··· Brano di partenza
Per raccontare una storia, si può partire da un libro, ad esempio l’episodio sullo scandalo del manzo imbalsamato; oppure da un film, come il caso della nave sepolta di Sutton Hoo. O magari, come in questo episodio, da una canzone.
“Sono solo un soldato bisonte. Rapito in Africa e portato in America. Costretto a combattere all’arrivo e per sopravvivere”. Con le parole di Bob Marley andiamo alla ricerca della storia dei Buffalo soldiers.
Benvenuti a tutti, sono Stefano Frau e questo è In cerca di Storie, il podcast che va alla ricerca di storie o personaggi dimenticati o poco conosciuti.
Buffalo soldier. Due parole. Un titolo semplice e un testo neanche così complesso. Si tratta di un singolo di Bob Marley & The Wailers estratto dall’album postumo Confrontation, pubblicato nel 1983. La canzone parla di un soldato nero, strappato dall’Africa e portato in America. Ma chi erano questi buffalo soldiers? E perché, ancora oggi, il loro nome riecheggia nelle lotte per i diritti civili delle comunità afroamericane?
Per scoprirlo dobbiamo lasciare il 1983 e spostarci negli Stati Uniti d’America, ai tempi della Guerra Civile, ben più di un secolo prima di Bob Marley e della sua canzone.
L’origine di questi Buffalo soldiers, o “soldati bisonti”, affonda le sue radici nella guerra di secessione americana. Siamo negli anni tra il 1861 e il 1865 e l’esercito unionista ha nelle sue file circa 180 mila soldati afroamericani. Soldati valorosi che, al comando dei loro ufficiali (bianchi per essere precisi), dimostrano grande coraggio e determinazione in battaglia. Finita la guerra civile, il governo emana l’Army Organization Act, una legge che raddoppia le dimensioni dell’esercito regolare, e decide nel 1866 di formare unità dell’esercito composte unicamente da uomini di colore. Due reggimenti di cavalleria (il 9° e il 10°) e quattro di fanteria, poi ridotti a due (il 24° e 25°). Si tratta dei primi soldati neri professionisti nell’esercito degli Stati Uniti. Ma se la guerra fratricida è ormai alle spalle, dove impiegare questi nuovi reggimenti?
Siamo oltre la metà del XIX secolo e gli Stati Uniti d’America sono un Paese in espansione. Non solo commerciale, ma soprattutto territoriale. Ad ovest ci sono immensi territori da conquistare o difendere. Ma da chi? Dai loro legittimi proprietari, gli indiani d’America, che provano strenuamente a fermare questa avanzata.
Ecco che il 9° reggimento della cavalleria riceve il compito di pattugliare la strada che collega San Antonio e El Paso e il confine con il Rio Grande. Pattugliare vuol dire difendere le diligenze, scortare la posta, proteggere gli insediamenti non solo dai nativi americani, esasperati dagli espropri e dalle promesse mancate del governo, ma anche dai banditi e dai ladri di bestiame. Il 10° reggimento, invece, viene dislocato a Fort Riley, in Kansas, con il compito di difendere la Pacific Railroad, la grande linea ferroviaria che in quegli anni sta prendendo vita.
······
··· Sezione dati
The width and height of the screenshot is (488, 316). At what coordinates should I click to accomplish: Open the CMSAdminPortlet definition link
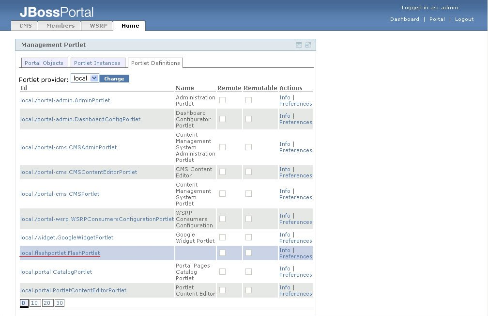[69, 147]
······
### Esercizio scritto:
Prosegui il brano sui Buffalo soldiers, riprendendo subito dopo l'ultima frase riportata.

### Svolgimento dell'esercizio:
12 settembre 1868. Horsehead Hills, Texas. Il tenente Cusack a capo di un guarnigione di 60 uomini ha sorpreso un grande gruppo di indiani uccidendo 25 persone e catturando tutti i loro cavalli, pony e rifornimenti. Un uomo è rimasto ferito nelle operazioni.
Questo è uno dei tanti resoconti delle operazioni nelle quali questi reggimenti erano coinvolti. Li possiamo trovare sul sito del centro di storia militare degli Stati Uniti d’America. È un susseguirsi di attacchi e contrattacchi. Accampamenti distrutti, cavalli catturati e uomini, da ambo le parti, uccisi. Spesso si tratta di scontri con le tribù locali indiane. Si stima che circa il 20% delle truppe di cavalleria statunitensi che parteciparono alle guerre contro gli indiani erano buffalo soldiers e che presero parte ad almeno 177 conflitti.
Il loro nome lo devono proprio ai nativi americani. Sull’origine ci sono due teorie: la più accreditata sostiene che gli indiani Comanche, colpiti dalla durezza e dal valore in battaglia, avessero dato agli uomini del 10° reggimento il nome di un animale che loro veneravano e rispettavano, il bisonte appunto. Soprannome in seguito utilizzato anche per il 9° reggimento. La seconda tesi, invece, sostiene che agli occhi degli indiani, i capelli neri, ricci e folti dei soldati, ricordassero proprio la pelliccia del bisonte. Il 10° reggimento decise di raffigurare nel suo stemma la figura di un bisonte.
Nel 1890, piegata ormai la resistenza dei nativi, per i buffalo soldiers è tempo di cimentarsi in una nuova guerra. Questa volta è contro gli spagnoli. Nel 1898 vengono mandati in Florida e prendono parte ai combattimenti durante la guerra ispano-americana. A Cuba, si mettono in mostra durante la battaglia sulle colline di San Juan. Per 48 ore resistono sotto il fuoco nemico. Nel 1899 è la volta dell’insurrezione nelle Filippine. Tra il 1916 e il 1917, questi reggimenti vengono mandati in Messico per combattere contro i rivoluzionari di Pancho Villa.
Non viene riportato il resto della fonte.